His greatest challenge was against Fremantle in Round 3, when he was under fierce scrutiny amid accusations he was a drug taker.
Accusations he has angrily denied.
That night, the players did it for the coach.
It was heroic stuff.
A mentality of "us against the world" had enveloped the club.
Hird was Braveheart and his players the willing Scotsmen.
The past week and a half, however, has splintered the group.
Where once there was unity, there are now questions and doubts.
The ASADA interviews have cut player after player from the herd - and from Hird - and the comforts of the group have been replaced by an interrogation of the individual.
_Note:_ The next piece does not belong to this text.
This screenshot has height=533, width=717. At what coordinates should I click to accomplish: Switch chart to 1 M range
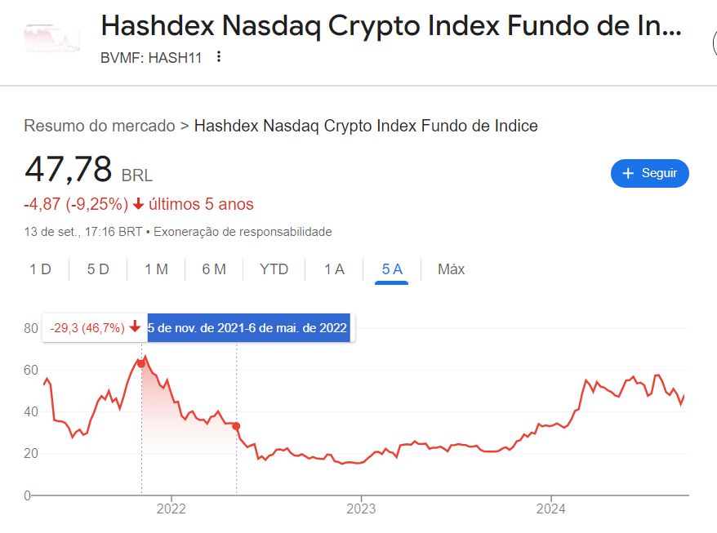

Hird has continually assured them they will escape punishment.
Now, the players might not be so sure.
ASADA has been vigilant in its questioning.
What did you take? Who gave it to you? How many times were you injected? Did you agree to take
AOD-9604? Did you take banned drugs? Was it a laboratory? Did you keep it a secret?
Indeed, Hird lost his players to the investigation and ASADA policy dictates that he can't ask the players what they said.
He has to be wondering about their mindset.
The players have to be asking themselves, and each other, questions, and all of them would be subjected to stress from concerned girlfriends, wives and parents.
Not all of them would be confident in the outcome.
One parent has told the Herald Sun he is angry about his son being used as "guinea pig".
And we all know what mums are like.
Hird's challenge against Richmond is to restore unity.
In between interviews last week and this week, the Bombers were insipid against Brisbane.
Hird and the coaches don't know what happened.
They trained poorly, they said.
Why?
We don't know.
Against the Lions, the players were scatterbrains, unable to focus on the task at hand.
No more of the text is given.